Email Protection blocks the upload of non-malicious attachments in web mail Yaho

Avast Free Antivirus / Premium Security
1

Hi,
I noticed that using the Yahoo web mail if you try to attach a (not malicious) PDF document, the mail is not sent and is saved in drafts.
The attachment is removed and only then can you send.
What happen? Why does Avast Free behave in this annoying way?
By disabling the Avast protections everything works without problems.
Solve…please… :wink:

2

Seems somewhat strange and lacking in detail (for Avast to investigate).

Are you actually getting any avast alert or warning ?

Are you able to receive Yahoo web mail if it has a .pdf attached ?

3

As soon as I’m at the PC, I’ll do some testing and give you more details.
I will update this post.

4

Here is what happens in detail.

If I upload a specific PDF attachment which, however, by scanning it with Avast, is not seen as malware if WEB protection is active, it blocks the upload of the attachment (screenshot).
If, on the other hand, I disable WEB protection (screenshot 2) and attach the same file, it is attached without problems (screenshot 3).
So there is something blocking the WEB loading of the PDF file and the same file in RTF format.
This file is absolutely harmless and from scanning or opening it is not seen by Avast as malware but only when it is attached to the email with WEB protection active is the upload blocked.
Very strange.
I also discovered that the Avast mail shield signature is also inserted in web mail, I thought it only happened in clients ever. I like this. :slight_smile:

This happens only with Yahoo web mail and Avast mail shield signature is also inserted into Yahoo web mail as well.

I’ve reproduced the same thing with Gmail Web and none of this happens, the file attaches just fine and the Avast mail shield signature doesn’t appear.

Solve the problem of safe attachments in web mail. :wink:

5

Unfortunately I can’t test as I don’t use or have any webmail accounts.

I prefer to use POP3, SMTP and not IMAP protocols.

I don’t know if the act of trying to insert the avast signature into in web mail, might have an impact if the server objects to such modification. You could try disabling the insertion of the mail shield signature and see if that has any impact.

Outside of this I’m out of ideas as I’m not using web mail, nor do I insert the mail shield signature in POP3 and SMTP emails. I have never really seen the point, I wouldn’t take any signature Avast or other AV as a guarantee the email is clean.

6

I just added a PDF as an attachment to a test mail on three very well known webmail services and it worked fine. Avast Free didn’t block it.

Maybe it’s an issue with Yahoo, or the attachment is somehow deemed risky.

7

Even if it were a Yahoo problem, it is strange that by disabling Avast’s WEB protection the problem does not occur, re-enabling it happens.
So I don’t know if it’s really Yahoo’s problem.
Also it’s also strange that mail protection with Yahoo web mail works with Gmail web mail doesn’t work…
Should mail protection work with all web mail or no web mail?
I thought it worked only if you were using a mail client installed on your PC and not using web mail.

8

You’re right, I did some tests and I found out what the problem is, is the signature in the email that creates this problem attaching some PDF, RTF files, etc… in Yahoo web mail. :slight_smile:

@Karel Šťavík, @jan.svoboda, and all it should be fixed. :wink:

9

I suspect that this is Yahoo somehow blocking (protection) the addition of the clean signature, which results in a failed send/receipt of the email.

10

I never add those signatures so that explains why I had no issues.

11

Well that is only a suspicion on my part (but a reasonable one) as I don’t use Yahoo Mail (or any web mail for that matter) and how it may protect its email from tampering.

12

Another thing to test is to disable heuristics in relevant shields, and see if adding the same PDF works.

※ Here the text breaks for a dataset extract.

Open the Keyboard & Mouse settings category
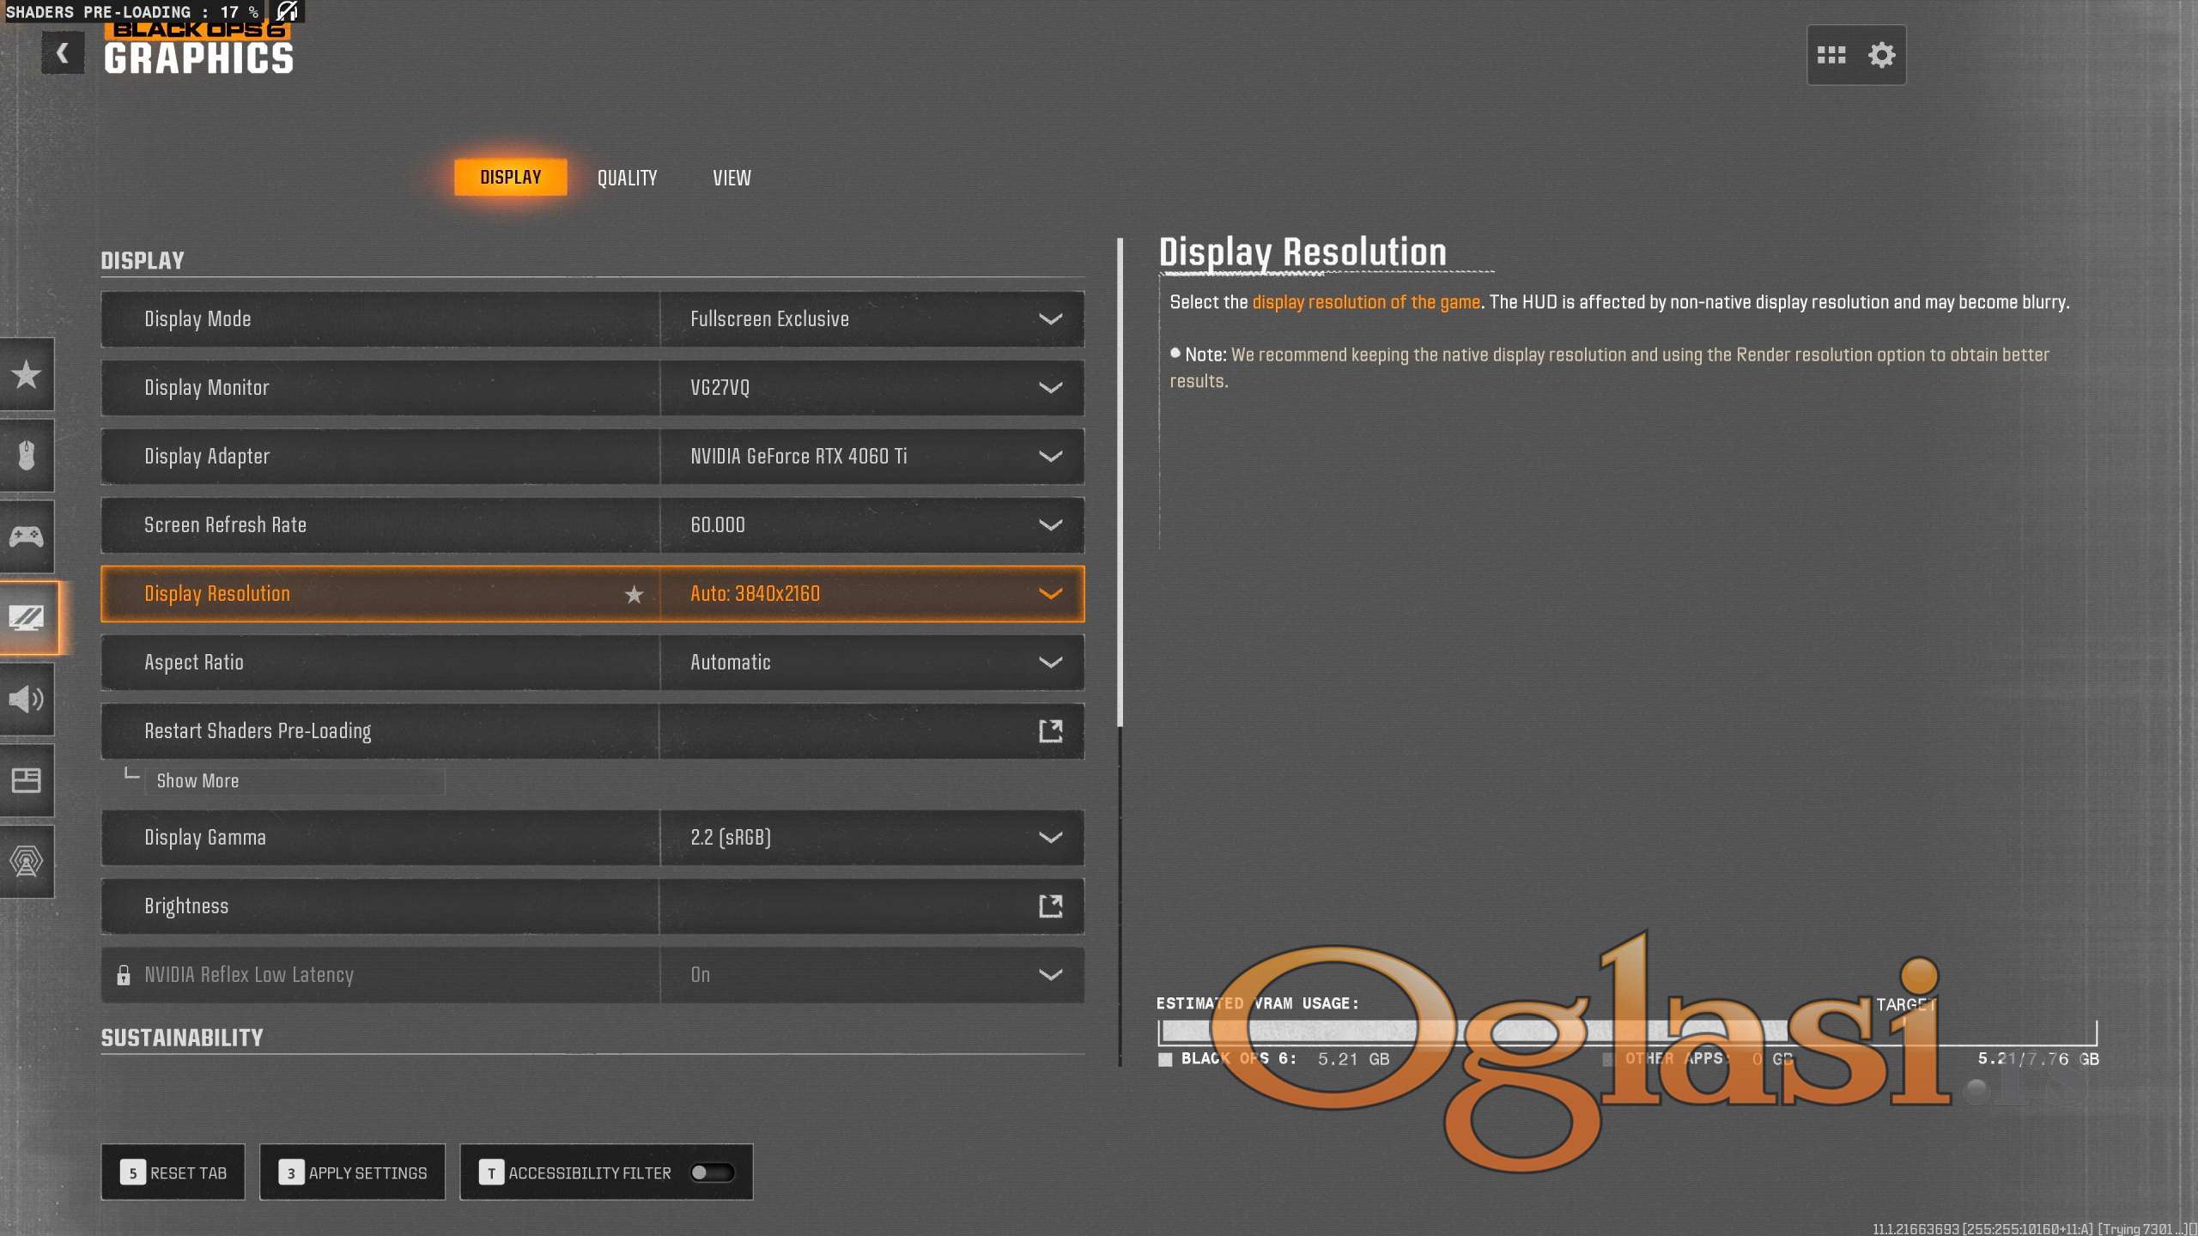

I think it’s weird Avast adds a signature to web mail. Even that it’s somehow able to, to begin with.
I don’t have https scanning enabled, so no Avast playing middleman with certificates. That might also be a factor where Yahoo isn’t expecting that.

13

Here are the tests I did:

I deactivated the individual components while leaving all others active, as follows:

Behavior protection disabled: Do not attach file
File protection disabled: do not attach the file
Mail protection deactivated: the file is not attached
WEB protection deactivated: attach the file
WEB protection active with HTTPS disabled: attach the file
Email protection activated with signature deactivated: attach the file

14

These stand out. HTTPS scanning requires Avast to insert itself in the protected chain. The whole idea of HTTPS is that no third party can do this.

I wouldn’t be surprised if it has something to do with certificates. Yahoo expects one, gets another and/or is told it is the same.